The Temerloh MP, one of the few progressive leaders in right-wing Umno, said the formation of the National Oversight and Whistleblowers (NOW) was timely amid widespread calls for a joint public-government effort to fight corruption.
The non-profit organisation is spearheaded by PKR’s prodigal “exposé man” Rafizi Ramli, whose series of exposé on scandals implicating the Najib administration have caused much damage to the ruling coalition’s self-styled reform image just ahead of the national polls.
“We need to raise public awareness on the important role of whistleblowers. That they are not mischievous people with bad intentions, but, rather agents of change,” Saifuddin said in a statement faxed to Rafizi amidst NOW’s launching here today.
And it is exactly for the same reason the PKR man – who is also facing legal action under the country’s banking laws for his exposé on the RM250 million National Feedlot Centre scandal – had decided to set up NOW.
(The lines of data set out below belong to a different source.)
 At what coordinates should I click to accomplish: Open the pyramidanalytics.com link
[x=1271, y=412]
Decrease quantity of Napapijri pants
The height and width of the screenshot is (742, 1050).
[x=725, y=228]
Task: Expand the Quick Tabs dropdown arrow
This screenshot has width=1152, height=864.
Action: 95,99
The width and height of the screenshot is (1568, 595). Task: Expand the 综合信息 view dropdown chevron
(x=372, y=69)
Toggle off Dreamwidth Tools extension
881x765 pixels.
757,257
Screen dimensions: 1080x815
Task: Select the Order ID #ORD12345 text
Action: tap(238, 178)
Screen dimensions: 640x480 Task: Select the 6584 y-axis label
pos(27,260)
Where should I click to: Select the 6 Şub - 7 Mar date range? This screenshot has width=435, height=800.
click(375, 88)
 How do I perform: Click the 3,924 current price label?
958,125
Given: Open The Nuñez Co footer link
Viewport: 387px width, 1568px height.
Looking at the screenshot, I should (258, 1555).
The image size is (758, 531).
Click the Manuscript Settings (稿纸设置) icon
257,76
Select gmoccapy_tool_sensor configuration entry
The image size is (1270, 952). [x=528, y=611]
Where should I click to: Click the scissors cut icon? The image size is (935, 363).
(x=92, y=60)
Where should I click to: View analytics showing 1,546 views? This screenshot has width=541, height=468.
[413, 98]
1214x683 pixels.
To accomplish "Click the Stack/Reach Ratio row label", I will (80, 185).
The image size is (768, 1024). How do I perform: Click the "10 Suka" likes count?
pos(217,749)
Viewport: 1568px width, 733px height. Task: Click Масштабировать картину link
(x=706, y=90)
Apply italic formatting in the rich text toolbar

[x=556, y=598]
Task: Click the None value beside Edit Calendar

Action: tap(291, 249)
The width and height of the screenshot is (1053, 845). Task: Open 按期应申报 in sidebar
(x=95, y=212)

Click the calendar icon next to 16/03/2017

The timing of the project is also key. Rafizi told participants at the launching that his outfit wants to encourage whistleblowers to come forward at a time when public confidence in government agencies have dipped to an all-time low.
The PKR strategy director said NOW aims to provide an alternative to the anti-graft battle in light of the “confidence crisis” in key government institutions like the Malaysian Anti-Corruption Commission and police.
Low conviction rate over graft cases involving the “big fishes” and repeated cases of custodial deaths have forced voters to perceive the agencies with pessimism despite Prime Minister Najib Tun Razak’s vow to make the fight against corruption an important aspect of his government.
This included the introduction of the Whistleblower Protection Act. But with the charges against Rafizi and another public informant in relation to the “cow-gate” scandal, the law’s effectiveness is seen as questionable.
“I think the public generally distrusts them and this is when NOW steps in – to help whistleblowers come forward,” said Rafizi.
Advice on legal risks
The centre will prepare a step-by-step process for whistleblowing, which will include offering advice to informants on the legal risks they may face with their disclosures should they agree to proceed.
This will be followed by a thorough vetting process of the credibility of the information and evidences provided before they are revealed to the public through the media.
However, the law only offers protection to whistleblowers if they make a disclosure of improper conduct to an authorised enforcement agency, which means it does not accord protection to whistleblowers who go to the media.
This means Rafizi’s NOW will likely force the outfit to deal with lawsuits and prosecutions.
But any legal action against the outfit could be good for the opposition. Any prosecution will likely be seen as a move to silence the ruling coalition’s political rivals which can jeopardise Najib’s reform credentials.